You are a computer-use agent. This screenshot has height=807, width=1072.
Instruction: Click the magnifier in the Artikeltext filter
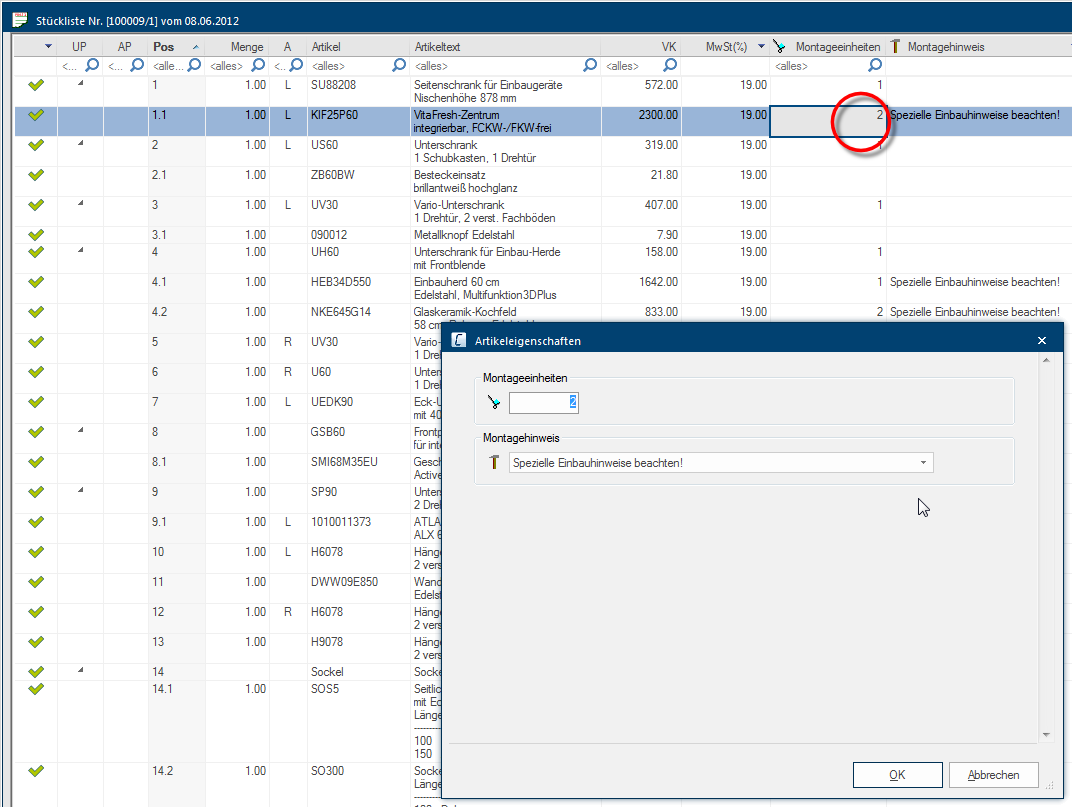(590, 66)
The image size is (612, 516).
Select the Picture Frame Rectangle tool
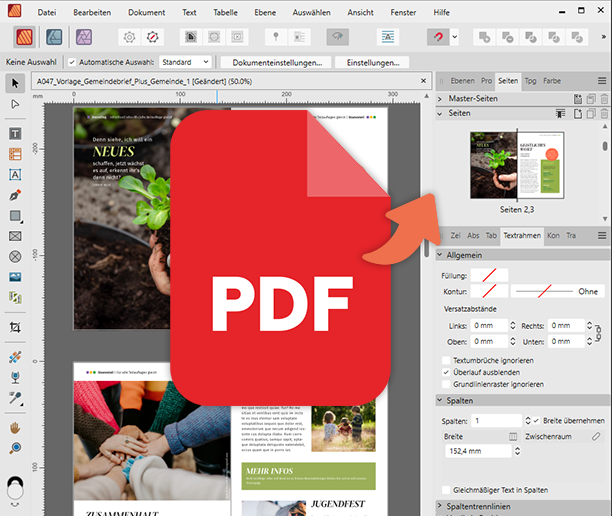coord(15,236)
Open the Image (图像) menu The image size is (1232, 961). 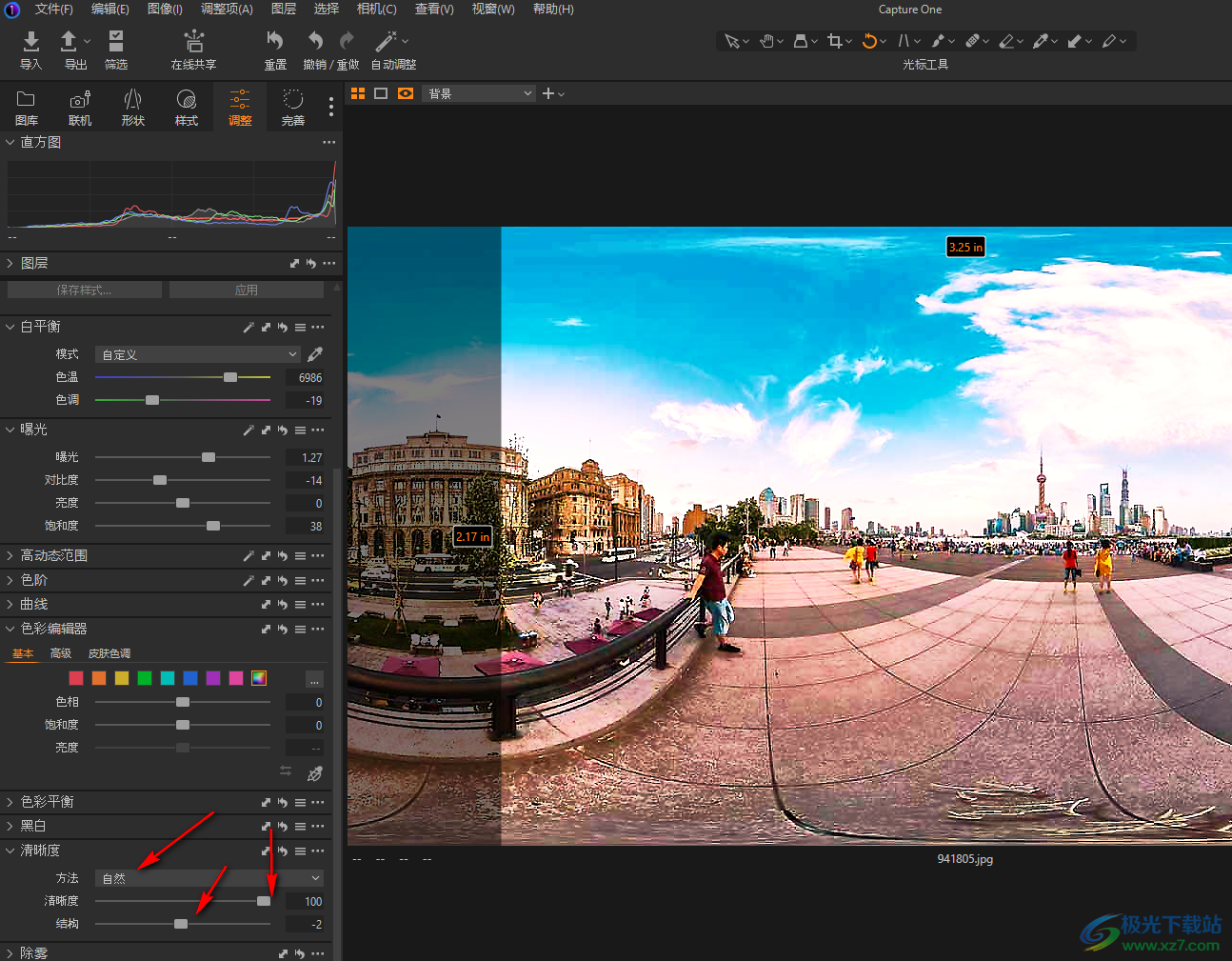point(165,9)
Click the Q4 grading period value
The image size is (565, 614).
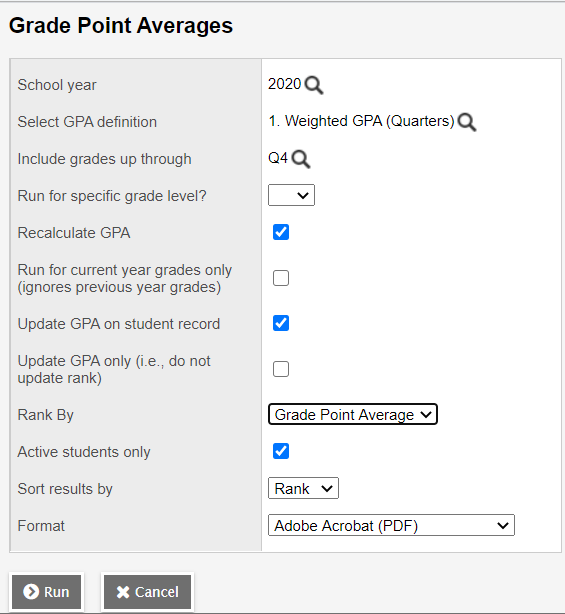point(278,158)
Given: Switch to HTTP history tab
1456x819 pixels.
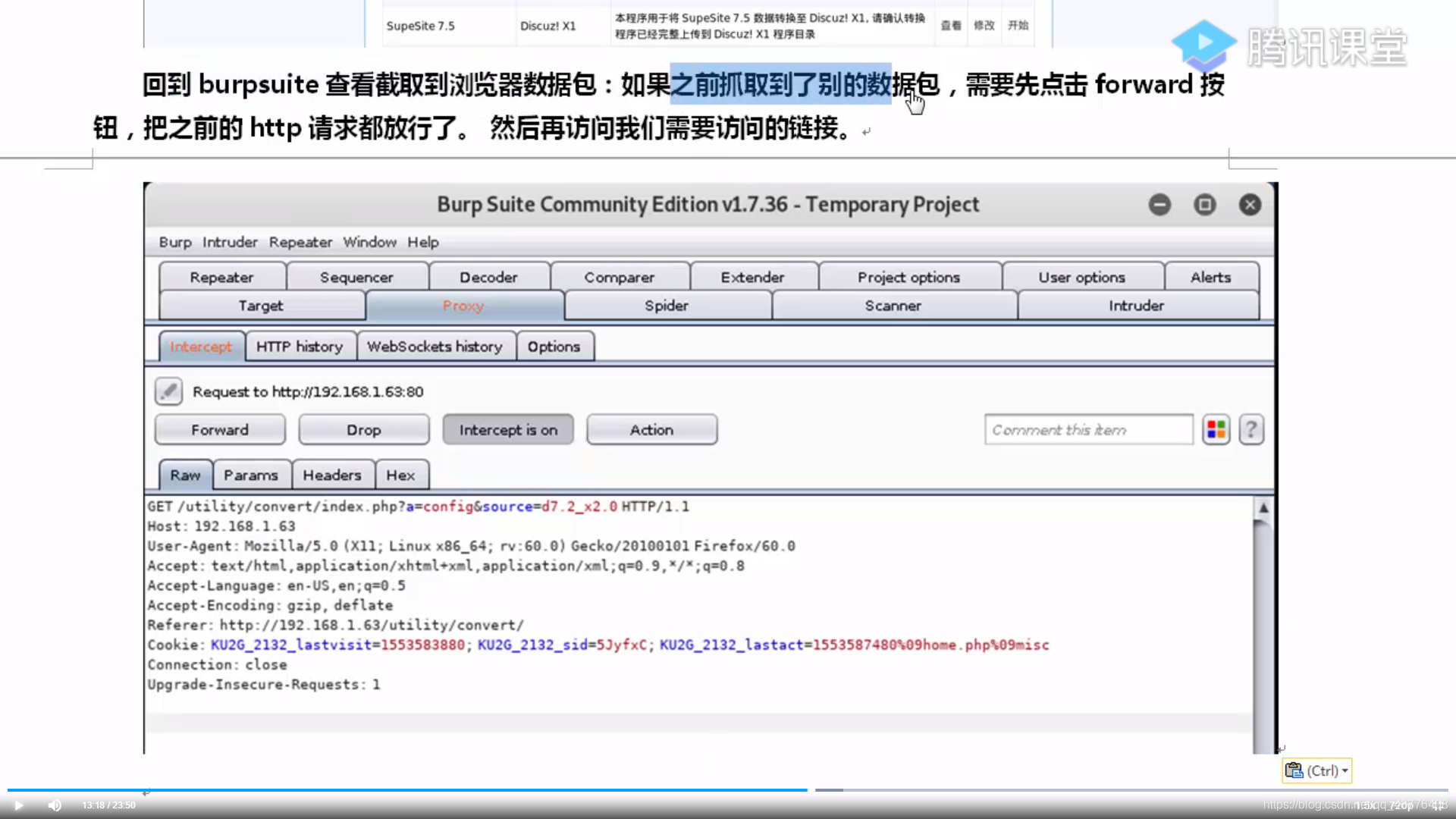Looking at the screenshot, I should pyautogui.click(x=299, y=346).
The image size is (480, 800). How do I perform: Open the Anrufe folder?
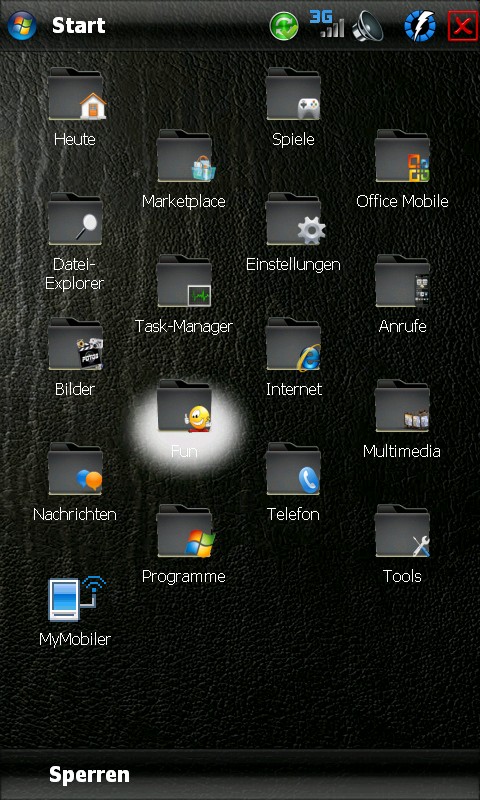pyautogui.click(x=402, y=281)
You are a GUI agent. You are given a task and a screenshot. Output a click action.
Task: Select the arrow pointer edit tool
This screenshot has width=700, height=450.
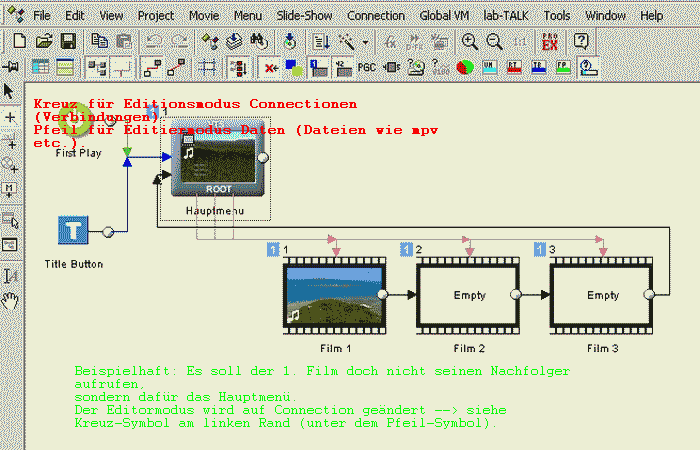click(10, 92)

**What you have to do:** Transcribe only the lines from the one holding "Given: Switch to HTTP history tab" through the last line of the listing above, inclusive, and do not include the pictures.

**Task answer:**
Given: Switch to HTTP history tab
1456x819 pixels.
Looking at the screenshot, I should pyautogui.click(x=299, y=346).
The image size is (480, 800). How do I perform: Open the Anrufe folder?
pyautogui.click(x=402, y=281)
You are a GUI agent. You are given a task and a screenshot. Output a click action.
Task: Select the arrow pointer edit tool
This screenshot has width=700, height=450.
click(10, 92)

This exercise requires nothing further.